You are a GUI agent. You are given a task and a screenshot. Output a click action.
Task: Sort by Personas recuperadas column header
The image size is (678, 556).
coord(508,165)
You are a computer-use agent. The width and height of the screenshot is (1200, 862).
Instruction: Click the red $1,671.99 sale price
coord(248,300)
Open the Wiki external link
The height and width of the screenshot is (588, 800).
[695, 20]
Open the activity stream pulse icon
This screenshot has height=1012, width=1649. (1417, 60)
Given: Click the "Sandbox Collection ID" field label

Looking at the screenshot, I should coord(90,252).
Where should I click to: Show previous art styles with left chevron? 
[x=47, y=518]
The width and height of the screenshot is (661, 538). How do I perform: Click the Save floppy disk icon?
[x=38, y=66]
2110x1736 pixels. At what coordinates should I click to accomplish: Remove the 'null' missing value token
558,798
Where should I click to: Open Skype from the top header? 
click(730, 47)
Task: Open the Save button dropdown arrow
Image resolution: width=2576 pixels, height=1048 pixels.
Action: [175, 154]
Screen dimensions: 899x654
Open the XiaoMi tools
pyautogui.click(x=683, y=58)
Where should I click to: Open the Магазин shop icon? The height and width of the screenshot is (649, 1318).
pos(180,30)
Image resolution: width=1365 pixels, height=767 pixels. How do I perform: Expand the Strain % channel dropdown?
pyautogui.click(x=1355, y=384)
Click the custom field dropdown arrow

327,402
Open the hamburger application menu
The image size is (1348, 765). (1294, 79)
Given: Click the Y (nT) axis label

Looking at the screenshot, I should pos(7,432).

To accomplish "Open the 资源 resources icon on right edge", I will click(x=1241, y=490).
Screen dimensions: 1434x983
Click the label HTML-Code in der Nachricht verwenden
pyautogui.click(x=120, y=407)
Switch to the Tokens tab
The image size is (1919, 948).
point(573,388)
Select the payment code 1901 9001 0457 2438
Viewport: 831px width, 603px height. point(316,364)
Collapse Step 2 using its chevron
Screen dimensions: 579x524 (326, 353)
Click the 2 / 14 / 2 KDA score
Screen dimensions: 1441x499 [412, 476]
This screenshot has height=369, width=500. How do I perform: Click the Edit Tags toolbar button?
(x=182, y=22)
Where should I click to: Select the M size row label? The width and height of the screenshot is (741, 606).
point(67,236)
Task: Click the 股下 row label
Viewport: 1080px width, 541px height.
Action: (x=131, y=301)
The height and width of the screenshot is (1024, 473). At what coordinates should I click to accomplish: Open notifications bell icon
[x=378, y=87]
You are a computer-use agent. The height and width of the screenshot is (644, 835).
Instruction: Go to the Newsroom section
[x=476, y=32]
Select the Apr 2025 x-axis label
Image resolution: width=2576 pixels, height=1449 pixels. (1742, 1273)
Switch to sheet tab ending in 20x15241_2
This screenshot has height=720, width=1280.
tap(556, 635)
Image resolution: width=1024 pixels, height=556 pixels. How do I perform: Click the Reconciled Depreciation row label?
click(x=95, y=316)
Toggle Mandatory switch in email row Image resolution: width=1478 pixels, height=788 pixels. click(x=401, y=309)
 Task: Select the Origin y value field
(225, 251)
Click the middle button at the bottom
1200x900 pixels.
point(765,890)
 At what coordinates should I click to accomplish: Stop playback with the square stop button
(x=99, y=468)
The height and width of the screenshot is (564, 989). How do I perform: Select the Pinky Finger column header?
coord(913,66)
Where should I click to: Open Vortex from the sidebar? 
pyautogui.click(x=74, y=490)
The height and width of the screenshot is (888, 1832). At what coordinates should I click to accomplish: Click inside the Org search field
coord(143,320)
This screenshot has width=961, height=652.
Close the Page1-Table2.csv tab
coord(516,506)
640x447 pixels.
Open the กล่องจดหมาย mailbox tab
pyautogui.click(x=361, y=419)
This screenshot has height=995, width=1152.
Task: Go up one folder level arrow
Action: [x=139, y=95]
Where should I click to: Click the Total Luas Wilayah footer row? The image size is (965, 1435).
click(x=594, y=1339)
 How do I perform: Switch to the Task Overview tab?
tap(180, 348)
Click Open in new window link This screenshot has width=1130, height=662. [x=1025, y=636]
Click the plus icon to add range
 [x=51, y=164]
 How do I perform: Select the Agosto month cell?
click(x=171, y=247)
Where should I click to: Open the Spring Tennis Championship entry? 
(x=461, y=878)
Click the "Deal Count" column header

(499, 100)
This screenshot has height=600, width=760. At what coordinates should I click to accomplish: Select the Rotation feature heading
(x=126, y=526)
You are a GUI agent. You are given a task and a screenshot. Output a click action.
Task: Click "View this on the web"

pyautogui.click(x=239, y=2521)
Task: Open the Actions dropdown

--------------------

• _TRY IT_: Could you transcribe every record above exactly as it appears?

• _ANSWER BOX_:
You are a GUI agent. You are given a task and a screenshot. Output a click action.
Task: Sort by Personas recuperadas column header
The image size is (678, 556).
coord(508,165)
You are a computer-use agent. The width and height of the screenshot is (1200, 862).
Instruction: Click the red $1,671.99 sale price
coord(248,300)
Open the Wiki external link
The height and width of the screenshot is (588, 800).
[695, 20]
Open the activity stream pulse icon
This screenshot has height=1012, width=1649. (1417, 60)
Given: Click the "Sandbox Collection ID" field label

Looking at the screenshot, I should coord(90,252).
Where should I click to: Show previous art styles with left chevron? 
[x=47, y=518]
The width and height of the screenshot is (661, 538). How do I perform: Click the Save floppy disk icon?
[x=38, y=66]
2110x1736 pixels. At what coordinates should I click to accomplish: Remove the 'null' missing value token
558,798
Where should I click to: Open Skype from the top header? 
click(730, 47)
Task: Open the Save button dropdown arrow
Image resolution: width=2576 pixels, height=1048 pixels.
Action: [175, 154]
Screen dimensions: 899x654
Open the XiaoMi tools
pyautogui.click(x=683, y=58)
Where should I click to: Open the Магазин shop icon? The height and width of the screenshot is (649, 1318).
pos(180,30)
Image resolution: width=1365 pixels, height=767 pixels. How do I perform: Expand the Strain % channel dropdown?
pyautogui.click(x=1355, y=384)
Click the custom field dropdown arrow

327,402
Open the hamburger application menu
The image size is (1348, 765). (1294, 79)
Given: Click the Y (nT) axis label

Looking at the screenshot, I should pos(7,432).

To accomplish "Open the 资源 resources icon on right edge", I will click(x=1241, y=490).
Screen dimensions: 1434x983
Click the label HTML-Code in der Nachricht verwenden
pyautogui.click(x=120, y=407)
Switch to the Tokens tab
The image size is (1919, 948).
point(573,388)
Select the payment code 1901 9001 0457 2438
Viewport: 831px width, 603px height. point(316,364)
Collapse Step 2 using its chevron
Screen dimensions: 579x524 (326, 353)
Click the 2 / 14 / 2 KDA score
Screen dimensions: 1441x499 [412, 476]
This screenshot has height=369, width=500. How do I perform: Click the Edit Tags toolbar button?
(x=182, y=22)
Where should I click to: Select the M size row label? The width and height of the screenshot is (741, 606).
point(67,236)
Task: Click the 股下 row label
Viewport: 1080px width, 541px height.
Action: (x=131, y=301)
The height and width of the screenshot is (1024, 473). At what coordinates should I click to accomplish: Open notifications bell icon
[x=378, y=87]
You are a computer-use agent. The height and width of the screenshot is (644, 835).
Instruction: Go to the Newsroom section
[x=476, y=32]
Select the Apr 2025 x-axis label
Image resolution: width=2576 pixels, height=1449 pixels. (1742, 1273)
Switch to sheet tab ending in 20x15241_2
This screenshot has height=720, width=1280.
tap(556, 635)
Image resolution: width=1024 pixels, height=556 pixels. How do I perform: Click the Reconciled Depreciation row label?
click(x=95, y=316)
Toggle Mandatory switch in email row Image resolution: width=1478 pixels, height=788 pixels. click(x=401, y=309)
 Task: Select the Origin y value field
(225, 251)
Click the middle button at the bottom
1200x900 pixels.
point(765,890)
 At what coordinates should I click to accomplish: Stop playback with the square stop button
(x=99, y=468)
The height and width of the screenshot is (564, 989). How do I perform: Select the Pinky Finger column header?
coord(913,66)
Where should I click to: Open Vortex from the sidebar? 
pyautogui.click(x=74, y=490)
The height and width of the screenshot is (888, 1832). At what coordinates should I click to accomplish: Click inside the Org search field
coord(143,320)
This screenshot has width=961, height=652.
Close the Page1-Table2.csv tab
coord(516,506)
640x447 pixels.
Open the กล่องจดหมาย mailbox tab
pyautogui.click(x=361, y=419)
This screenshot has height=995, width=1152.
Task: Go up one folder level arrow
Action: [x=139, y=95]
Where should I click to: Click the Total Luas Wilayah footer row? The image size is (965, 1435).
click(x=594, y=1339)
 How do I perform: Switch to the Task Overview tab?
tap(180, 348)
Click Open in new window link This screenshot has width=1130, height=662. [x=1025, y=636]
Click the plus icon to add range
 [x=51, y=164]
 How do I perform: Select the Agosto month cell?
click(x=171, y=247)
Where should I click to: Open the Spring Tennis Championship entry? 
(x=461, y=878)
Click the "Deal Count" column header

(499, 100)
This screenshot has height=600, width=760. At what coordinates should I click to accomplish: Select the Rotation feature heading
(x=126, y=526)
You are a GUI agent. You are given a task and a screenshot. Output a click action.
Task: Click "View this on the web"

pyautogui.click(x=239, y=2521)
Task: Open the Actions dropdown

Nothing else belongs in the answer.